#### Exercise directions
When you spot the word "yang" in a line of the data below, copy that line.

#### Material for this exercise

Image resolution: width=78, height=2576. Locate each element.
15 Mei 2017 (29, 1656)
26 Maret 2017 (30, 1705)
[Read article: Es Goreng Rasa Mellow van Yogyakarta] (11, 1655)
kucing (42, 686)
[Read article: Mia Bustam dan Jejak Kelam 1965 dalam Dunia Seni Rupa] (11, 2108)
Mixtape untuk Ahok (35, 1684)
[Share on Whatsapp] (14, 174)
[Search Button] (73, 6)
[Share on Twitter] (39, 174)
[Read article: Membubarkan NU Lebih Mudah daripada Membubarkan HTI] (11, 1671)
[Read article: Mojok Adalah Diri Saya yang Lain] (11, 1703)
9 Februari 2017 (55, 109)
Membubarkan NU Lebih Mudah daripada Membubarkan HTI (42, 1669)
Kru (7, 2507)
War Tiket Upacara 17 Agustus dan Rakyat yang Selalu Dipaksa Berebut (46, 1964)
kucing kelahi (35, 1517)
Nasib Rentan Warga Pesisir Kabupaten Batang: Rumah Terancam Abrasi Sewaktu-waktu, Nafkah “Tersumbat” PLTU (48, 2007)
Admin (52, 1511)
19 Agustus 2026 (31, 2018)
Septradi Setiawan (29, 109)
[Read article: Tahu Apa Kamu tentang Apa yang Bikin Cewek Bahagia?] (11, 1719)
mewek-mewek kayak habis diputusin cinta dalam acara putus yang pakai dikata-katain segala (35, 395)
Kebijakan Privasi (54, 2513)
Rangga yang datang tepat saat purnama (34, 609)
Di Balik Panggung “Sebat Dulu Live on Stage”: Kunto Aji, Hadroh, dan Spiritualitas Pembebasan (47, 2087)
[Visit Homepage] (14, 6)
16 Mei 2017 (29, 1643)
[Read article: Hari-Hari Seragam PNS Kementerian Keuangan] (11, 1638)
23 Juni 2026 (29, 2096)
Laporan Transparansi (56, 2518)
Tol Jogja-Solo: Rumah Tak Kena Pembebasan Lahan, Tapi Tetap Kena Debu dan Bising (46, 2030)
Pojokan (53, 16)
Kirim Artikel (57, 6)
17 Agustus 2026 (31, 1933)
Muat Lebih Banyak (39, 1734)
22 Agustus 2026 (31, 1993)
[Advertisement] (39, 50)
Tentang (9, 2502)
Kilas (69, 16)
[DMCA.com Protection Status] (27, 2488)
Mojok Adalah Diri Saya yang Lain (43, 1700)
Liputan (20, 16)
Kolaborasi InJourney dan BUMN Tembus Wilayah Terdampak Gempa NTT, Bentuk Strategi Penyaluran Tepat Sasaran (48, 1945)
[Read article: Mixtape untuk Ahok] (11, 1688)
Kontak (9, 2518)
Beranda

#### Answer to the problem
[Read article: Mojok Adalah Diri Saya yang Lain] (11, 1703)
War Tiket Upacara 17 Agustus dan Rakyat yang Selalu Dipaksa Berebut (46, 1964)
[Read article: Tahu Apa Kamu tentang Apa yang Bikin Cewek Bahagia?] (11, 1719)
mewek-mewek kayak habis diputusin cinta dalam acara putus yang pakai dikata-katain segala (35, 395)
Rangga yang datang tepat saat purnama (34, 609)
Mojok Adalah Diri Saya yang Lain (43, 1700)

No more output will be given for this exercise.